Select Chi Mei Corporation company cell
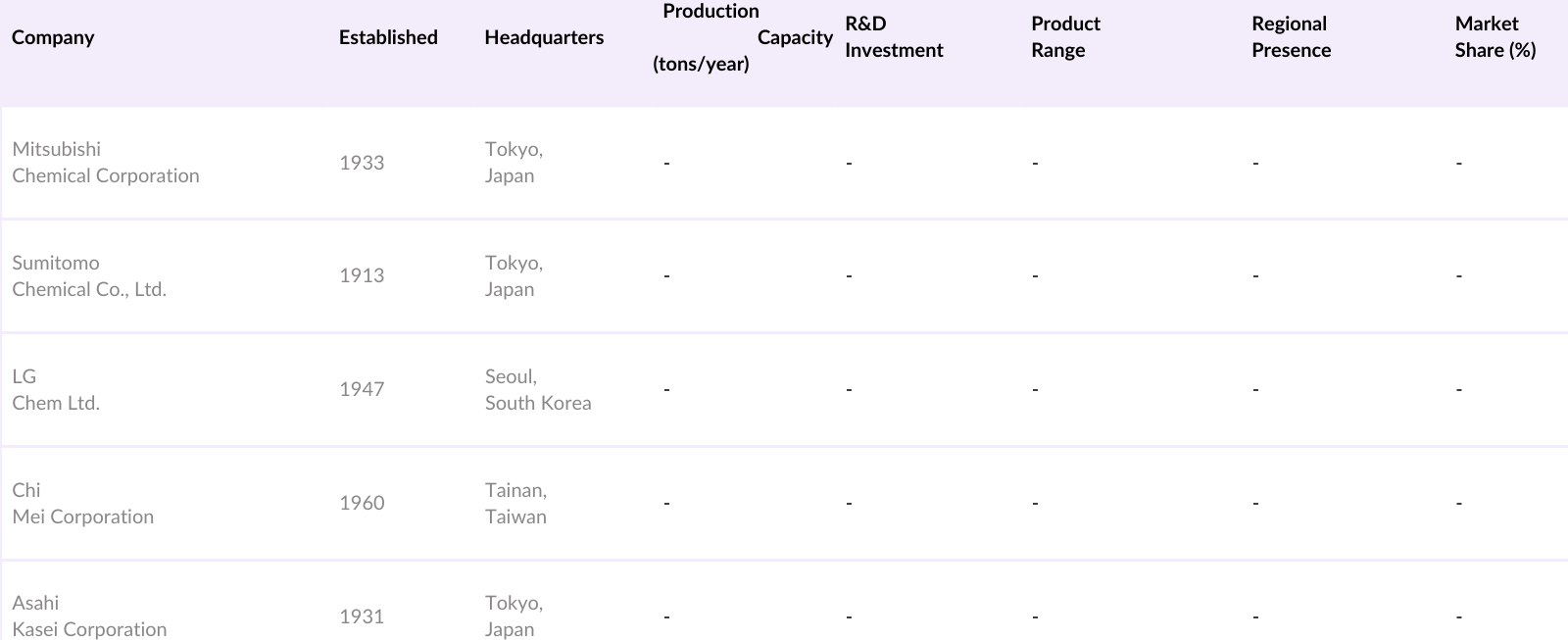Image resolution: width=1568 pixels, height=640 pixels. tap(83, 504)
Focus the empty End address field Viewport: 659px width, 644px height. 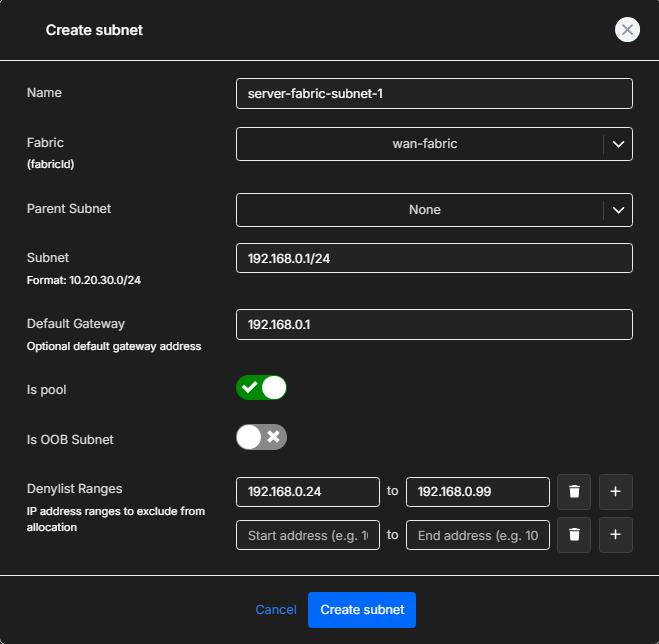tap(478, 535)
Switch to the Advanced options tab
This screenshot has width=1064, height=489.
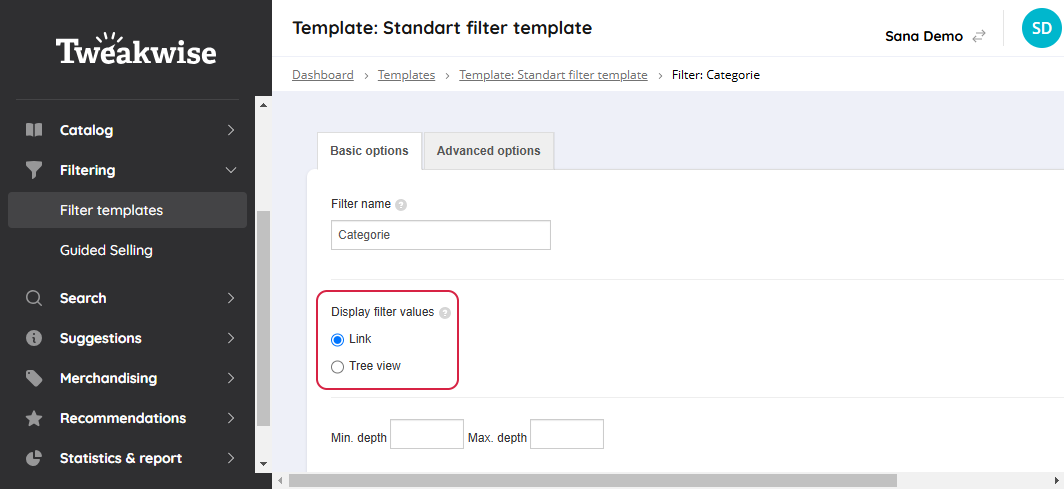click(x=489, y=151)
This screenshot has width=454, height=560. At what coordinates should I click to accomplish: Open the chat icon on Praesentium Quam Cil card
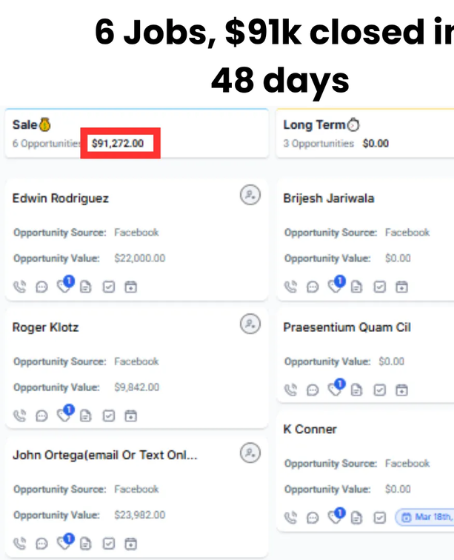[313, 390]
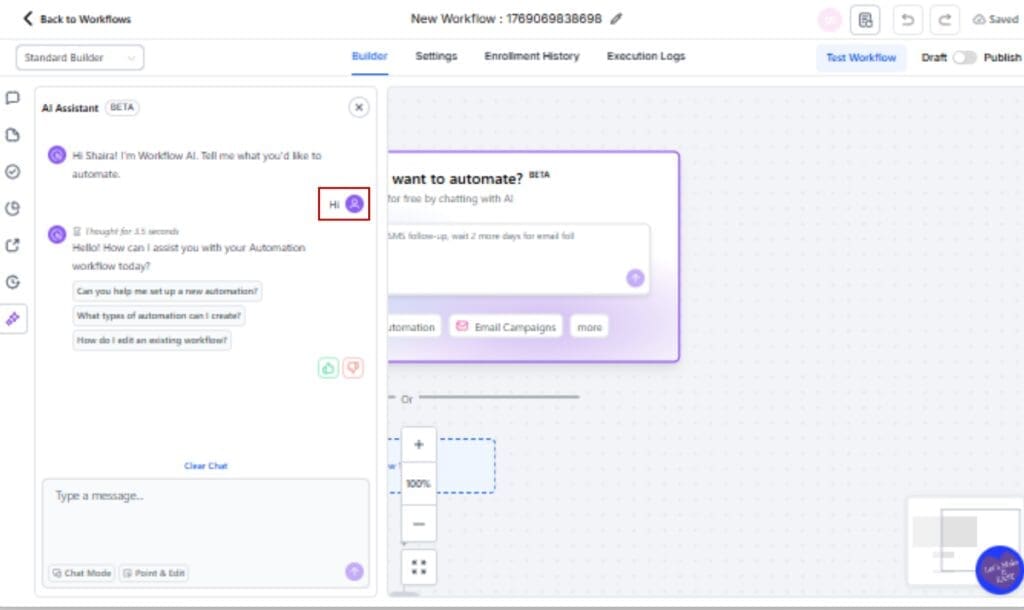Open the Enrollment History tab

531,57
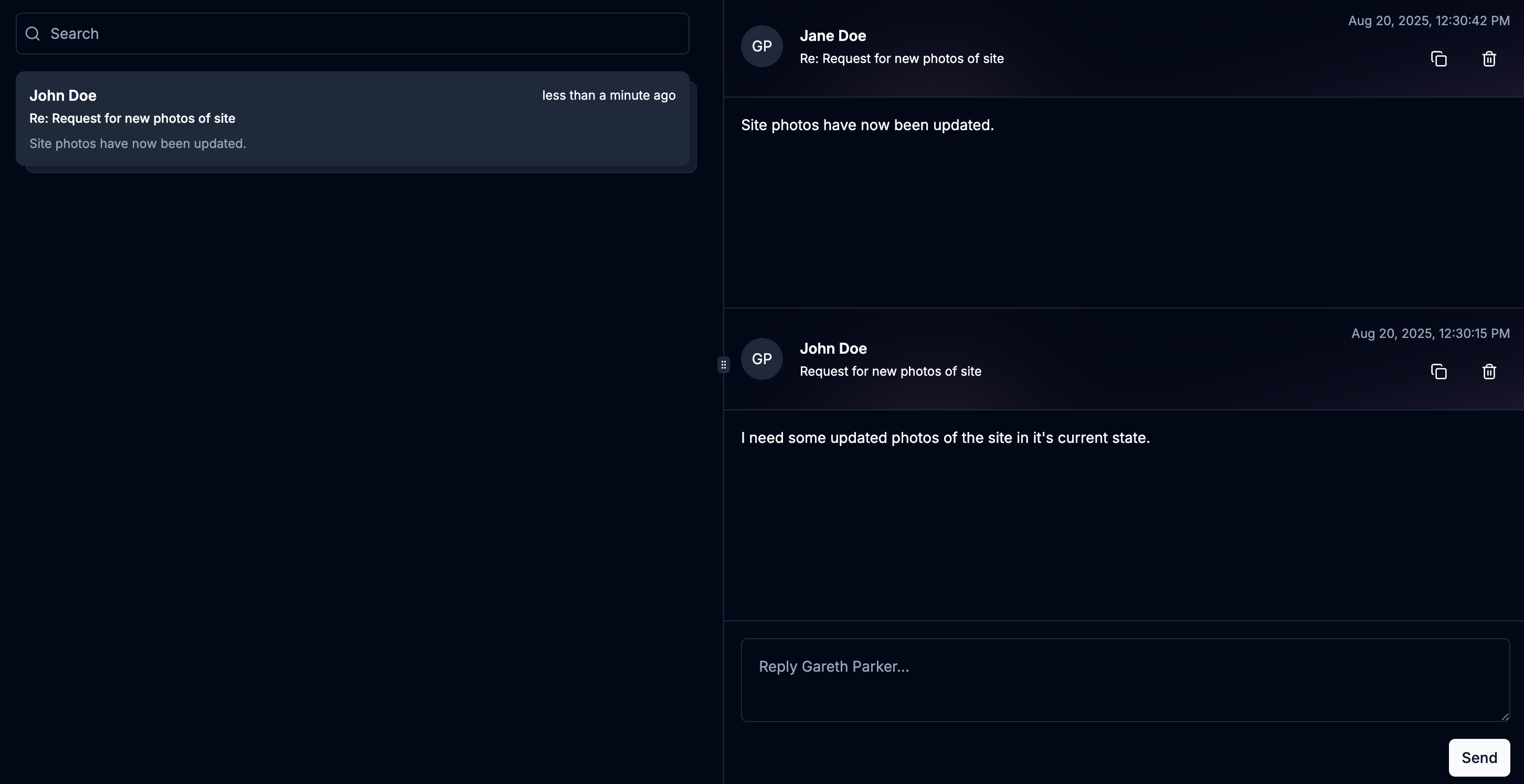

────────────────

Task description:
Nothing but the lines from the one holding "This screenshot has width=454, height=560." to the end of the entries above should be echoed, exactly and with both ends included; omit the pictures.

Completed task:
This screenshot has width=454, height=560. At what coordinates should I click to accomplish: Open the chat icon on Praesentium Quam Cil card
[313, 390]
Open the Enrollment History tab

531,57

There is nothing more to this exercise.